By the time I returned home, my mother’s dinner party was winding down. Lily was clearing the dessert plates, and my stepfather looked exhausted. Even Ben and my mother seemed subdued. I slipped past unnoticed and went upstairs.
I crawled into bed, and my encounter with Ted started looping through my head. I couldn’t stop thinking about what he’d done. The rules of teenage sexual engagement were unambiguous—there was no going back. I knew that a new starting line had been drawn and the next time we sneaked off together, my exposed breasts would be understood as a given.
The curtains in my bedroom were open, the windows cranked as wide as they could possibly go, and even so, it was sweltering. My hair, damp with the humid salt air, stuck to my neck, and the threadbare cotton sheets, gritty with sand, clung to my legs. The moon was the only thing that looked cool, like a cold piece of metal that I wanted to press against my face. Outside, there wasn’t even the slightest breeze to tug the fishing boats against their moorings or disturb my mother’s wind chimes. The house was silent too. My parents and their guests must have finally gone to bed.
So much had changed in my body over the past year. I used to have to chase boys to get their attention. Now all I had to do around them was hang on to our porch railing and arch away from it, push my toes into the soft sand, or lift my eyes, squinting as if into the sun, and they were rapt. After a long spell of stillness, my body had burst—breasts erupting, hips expanding, skin stretched taut over new horizons of flesh. My insides had gone wild too.
I cramped and bled each month, but no one had told me about the rest of it: how dank and loamy it was in there, how even when I didn’t have my period, so much was going on, shifting and softening, leaving slippery clues for me to follow. As I floated toward sleep, I dreamily replayed the night’s events again and again—shirt up, hands on breasts—until an utterly new commotion unleashed itself inside me. An unfamiliar wave swelled from a center deep within and ricocheted through me, licking every nerve and cell along the way.
What just happened?
I felt fully awake again, trying to figure out the steps I had taken, wanting to memorize the path to this extraordinary place, but it eluded me. I drifted in and out of a fitful sleep.
* * *
“Wake up, Rennie.”
I felt a hand on my shoulder and pulled the sheet over my head.
“Rennie, please.”
Even before I turned and saw her face, I could hear a peculiar quaver in my mother’s whisper and smell the remnants of the Pinot Noir. Her voice sounded hesitant and desperate. The mattress sank where she lowered herself beside me, and my body stiffened against the depression. I kept my eyes shut and steadied my exhalations.

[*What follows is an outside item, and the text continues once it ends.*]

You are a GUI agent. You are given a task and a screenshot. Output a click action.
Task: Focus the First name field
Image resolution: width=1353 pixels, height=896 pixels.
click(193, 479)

“Rennie!” The whisper, more urgent now, still held an unfamiliar tremor. She pulled down the sheet. “Please wake up.”
Even with her beside me, hovering over me, her breath warm against my ear, I didn’t want to abandon thoughts of Ted. Why was my mother in my room in the middle of the night? For a moment, I panicked: Did she have some sixth sense that I’d just made my first foray into sex? Or had Peter betrayed me and told her that I’d been sneaking off, getting into trouble? I turned away from her, half asleep, in no mood for a lecture. Still floating from the sensation of what had just happened, I didn’t want to lose track of it.
“Rennie, wake up. Please wake up.”
Just go away, I thought.
“Sweetheart. Please. I need you.”
At this, I opened my eyes. Malabar was in her nightgown, her hair mussed. I sat up.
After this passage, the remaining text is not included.